Уилла же вопросы нравственности никогда не заботили так мало, как сейчас, при виде собственного сына, скрючившегося на земле, словно марионетка, у которой обрезали ниточки. Отвратительное, жалкое зрелище.
Он наклоняется к мальчику и выдает ему чистую правду:
— Роуэн, это была не просто кровь твоей матери. Это была мечта о том, как все могло бы сложиться, если бы не появился ты. Видишь ли, если говорить начистоту, ты мне был совершенно не нужен. У меня аллергия на ответственность. Сама идея отдает гнилью. Как чеснок. У меня от нее сыпь и чесотка, а тебе ли не знать, каково это. Хоть кожу сбрасывай. — Уилл замолкает, делает глубокий вдох и четко выговаривает самое главное: — Мне нужна была Хелен, но только не с таким довеском.
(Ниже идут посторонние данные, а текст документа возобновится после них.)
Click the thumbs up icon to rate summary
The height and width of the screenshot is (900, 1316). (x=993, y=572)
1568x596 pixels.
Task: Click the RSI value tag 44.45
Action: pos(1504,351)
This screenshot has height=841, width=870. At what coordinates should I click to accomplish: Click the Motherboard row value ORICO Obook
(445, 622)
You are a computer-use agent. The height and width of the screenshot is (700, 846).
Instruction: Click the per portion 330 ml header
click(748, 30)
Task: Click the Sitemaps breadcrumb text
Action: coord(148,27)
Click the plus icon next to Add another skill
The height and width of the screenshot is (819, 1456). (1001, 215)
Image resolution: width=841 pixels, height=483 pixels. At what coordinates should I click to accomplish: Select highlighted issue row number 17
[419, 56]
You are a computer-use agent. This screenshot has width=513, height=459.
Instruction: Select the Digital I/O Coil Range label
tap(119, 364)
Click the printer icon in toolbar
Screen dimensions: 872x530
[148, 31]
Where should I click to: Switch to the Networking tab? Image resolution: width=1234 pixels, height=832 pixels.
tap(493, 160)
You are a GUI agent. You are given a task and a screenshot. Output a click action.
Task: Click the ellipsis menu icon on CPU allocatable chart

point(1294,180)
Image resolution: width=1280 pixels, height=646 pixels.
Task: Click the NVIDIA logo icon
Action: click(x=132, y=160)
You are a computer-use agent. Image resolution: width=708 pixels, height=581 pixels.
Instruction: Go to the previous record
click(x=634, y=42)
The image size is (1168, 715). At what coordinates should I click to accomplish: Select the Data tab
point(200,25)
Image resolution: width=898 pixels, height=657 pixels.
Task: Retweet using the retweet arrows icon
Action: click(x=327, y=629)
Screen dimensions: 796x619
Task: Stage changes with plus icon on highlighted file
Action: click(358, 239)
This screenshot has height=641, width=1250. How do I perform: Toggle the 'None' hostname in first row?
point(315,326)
Роуэн что-то неслышно бормочет. Эта слабость у него от матери, заключает про себя Уилл. Она его таким сделала. Своей постоянной ложью. Как у мальчика могла сформироваться нормальная система ценностей, когда ему втирали такую чушь?
— Она забыла, кто она такая, — говорит ему Уилл. — Забыла, как сильно она меня хочет. Но я не такой, как она, и не такой, как ты. Я борюсь за то, чего хочу. И если мне этого не дают, я беру сам.
Уилл кивает, поддакивая самому себе. Ему сейчас все ясно, он знает: нет больше никаких моральных барьеров, никакой слабости, ничего, что могло бы его остановить. Я чистокровный. Я принадлежу к высшей расе. Я выше всех некровопьющих, воздерживающихся, всех этих жалких лживых душонок, вместе взятых.
Да, думает он со смехом.
Я — лорд Байрон.
Я — Караваджо.
Я — Джимми Хендрикс.
Я — каждый кровососущий потомок Каина, живший на этой земле.
Я — Истина.
— Да, я беру это сам.
И он оставляет сына на земле, сломленного силой притяжения и прочими сопутствующими ей силами. Сам быстро и низко летит через поле; земля проносится под ним с той же скоростью, с какой перемещается по орбите.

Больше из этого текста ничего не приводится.